Yolo centroids/conv impl

pablocpz.ai · May 11, 2024, 7:05pm

Hi everyone, i have one question about YOLO model:

if a regular CNN cannot detect multiple objects at once, why the yolo algorithm can get the centroids of each object present at the image?

or it is just because it computes a kind of “mean” of the coordinates of it object’s borders/edges, and how it would detect them?

additionally, just to clarify, what the convolutional implementation of sliding windows technique does is that it basically shrinks down the most important content of the image, so the cnn directly runs over these resultant few pixels, and then we get the inference, or i’m missunderstanding something?

thanks a lot!

Alireza_Saei · May 11, 2024, 7:18pm

Hi @pablocpz.ai

YOLO is different from CNN-based object detection methods because it divides the input image into a grid and predicts bounding boxes and class probabilities directly from each grid cell.

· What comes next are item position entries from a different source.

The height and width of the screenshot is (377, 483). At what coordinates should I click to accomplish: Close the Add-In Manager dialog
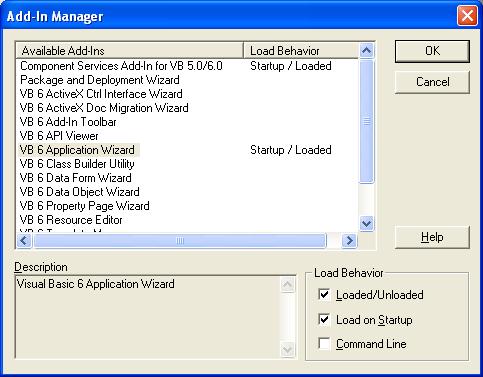(467, 16)
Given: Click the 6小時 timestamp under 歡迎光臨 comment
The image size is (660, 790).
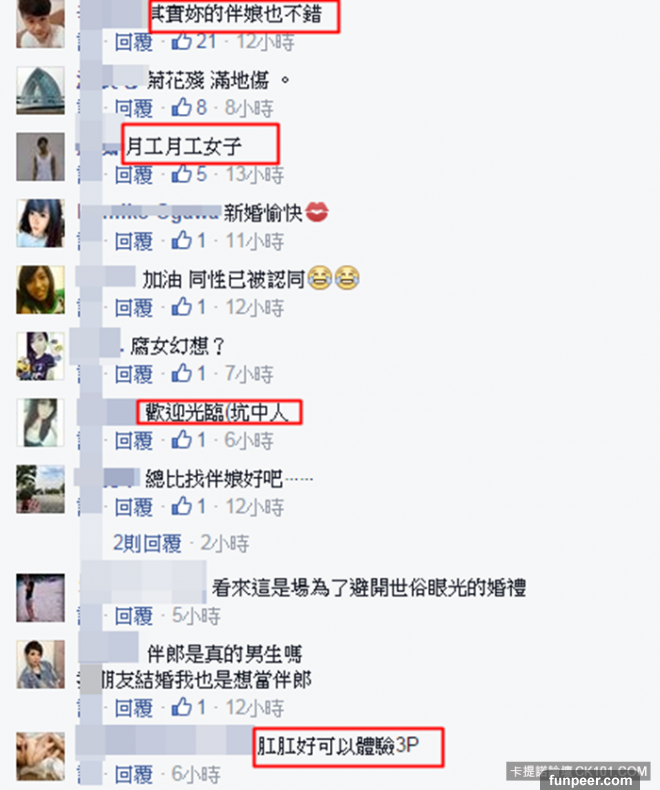Looking at the screenshot, I should click(x=249, y=440).
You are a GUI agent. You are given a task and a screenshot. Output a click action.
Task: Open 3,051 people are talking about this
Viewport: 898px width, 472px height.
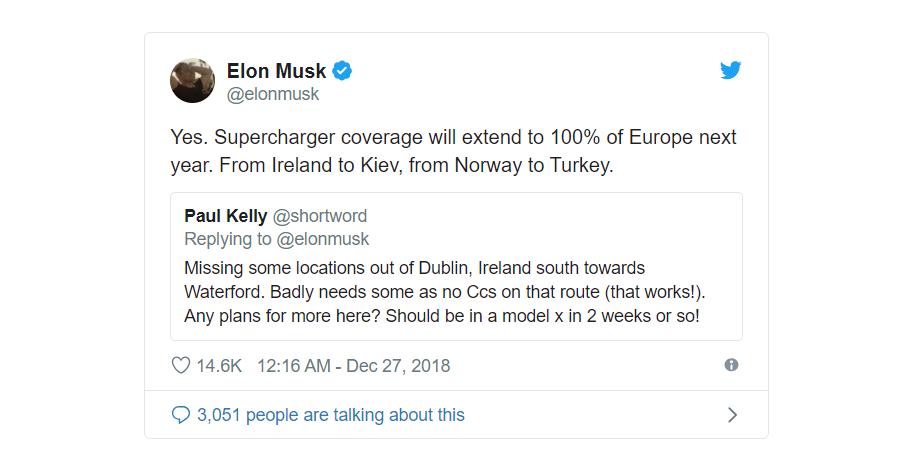click(x=331, y=414)
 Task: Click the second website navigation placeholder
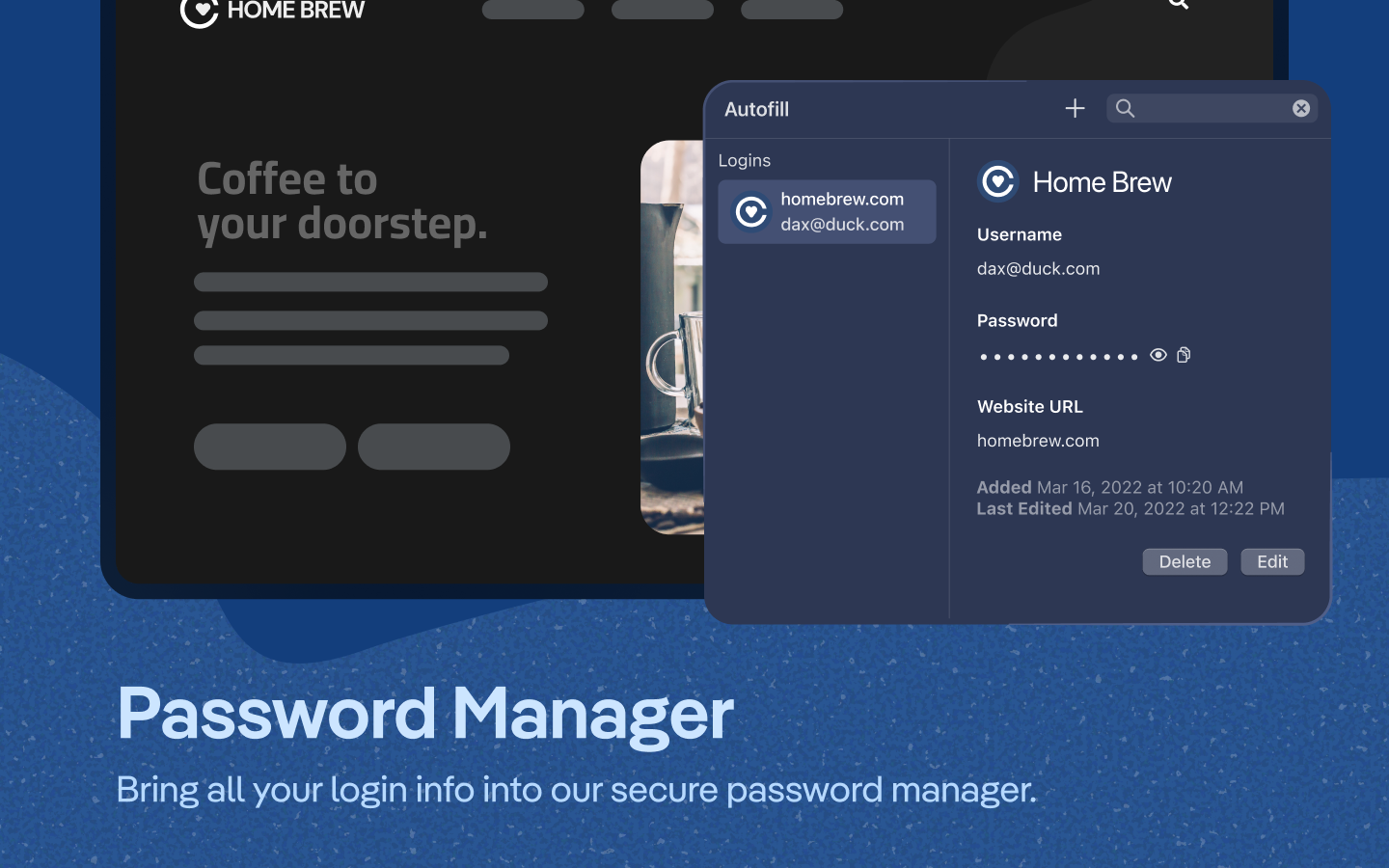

You’re correct! but it’s not just about shrinking down the content. It helps the network to focus on important regions of the image (captures local features) and reduces the computational cost.

pablocpz.ai · May 11, 2024, 7:23pm

ok, thanks for your reply!, but then, how it knows that the present object in that cell, is the center of an object, where we will say that the object is?

thanks in advance!!

pablocpz.ai · May 11, 2024, 7:25pm

nobody talks about how yolo knows where is the centroid haha

Alireza_Saei · May 11, 2024, 7:40pm

Each grid cell predicts bounding boxes based on its own coordinates relative to the grid cell. The model predicts bounding boxes and outputs confidence scores for each bounding box and class probabilities.

paulinpaloalto · May 11, 2024, 8:56pm

Here’s another recent thread with some relevant discussion.

pablocpz.ai · May 12, 2024, 11:45am

so each cell cannot detect two objects from different classes, it isn’t? that’s why they try to use a finer grid?

Nevermnd · May 12, 2024, 1:13pm

@pablocpz.ai Can you provide an example of what you are thinking about here ?

I mean perhaps if you are speaking about a picture of a person wearing a shirt of a picture of a car, and your goal is to detect person/car-- So you are dealing with a subset of a greater set.

But otherwise I can’t think how you’d possibly have two classes in the same cell (?)

ai_curious · May 12, 2024, 1:21pm

Person standing in front of a car is a classic example. That’s what the existence of anchor boxes allows. Firstly, the mere fact that B number of predictions can be made per cell. Secondly, the different shapes of the anchor boxes help the algorithm both learn and predict wider-than-tall versus taller-than-wide objects efficiently.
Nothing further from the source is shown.